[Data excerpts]
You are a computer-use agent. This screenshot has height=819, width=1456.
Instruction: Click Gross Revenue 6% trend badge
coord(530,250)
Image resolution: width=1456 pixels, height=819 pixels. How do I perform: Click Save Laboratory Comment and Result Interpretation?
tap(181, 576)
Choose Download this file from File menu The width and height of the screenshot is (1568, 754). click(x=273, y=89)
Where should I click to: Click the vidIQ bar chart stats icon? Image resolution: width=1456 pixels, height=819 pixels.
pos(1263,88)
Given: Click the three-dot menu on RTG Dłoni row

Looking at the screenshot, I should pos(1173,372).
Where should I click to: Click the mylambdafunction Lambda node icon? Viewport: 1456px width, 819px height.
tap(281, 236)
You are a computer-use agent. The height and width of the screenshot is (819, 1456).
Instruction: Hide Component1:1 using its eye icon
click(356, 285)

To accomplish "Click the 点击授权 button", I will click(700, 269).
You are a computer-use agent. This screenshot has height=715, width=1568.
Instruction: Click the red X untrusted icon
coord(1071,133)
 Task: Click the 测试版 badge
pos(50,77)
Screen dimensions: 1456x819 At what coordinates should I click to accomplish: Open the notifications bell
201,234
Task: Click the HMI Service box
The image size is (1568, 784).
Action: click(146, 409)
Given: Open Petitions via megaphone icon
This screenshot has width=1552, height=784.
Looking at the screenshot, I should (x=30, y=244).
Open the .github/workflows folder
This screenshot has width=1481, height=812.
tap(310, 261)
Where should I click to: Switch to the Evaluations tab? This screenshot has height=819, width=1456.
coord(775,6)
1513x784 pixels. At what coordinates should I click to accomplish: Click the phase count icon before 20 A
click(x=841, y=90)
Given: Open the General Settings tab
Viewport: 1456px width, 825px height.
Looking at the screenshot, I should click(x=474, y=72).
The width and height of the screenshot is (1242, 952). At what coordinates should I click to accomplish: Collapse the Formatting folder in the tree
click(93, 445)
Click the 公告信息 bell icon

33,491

■ Your objective:
Answer with a single number, the count of lines in the data that contain "computer".

■ Expected answer:
3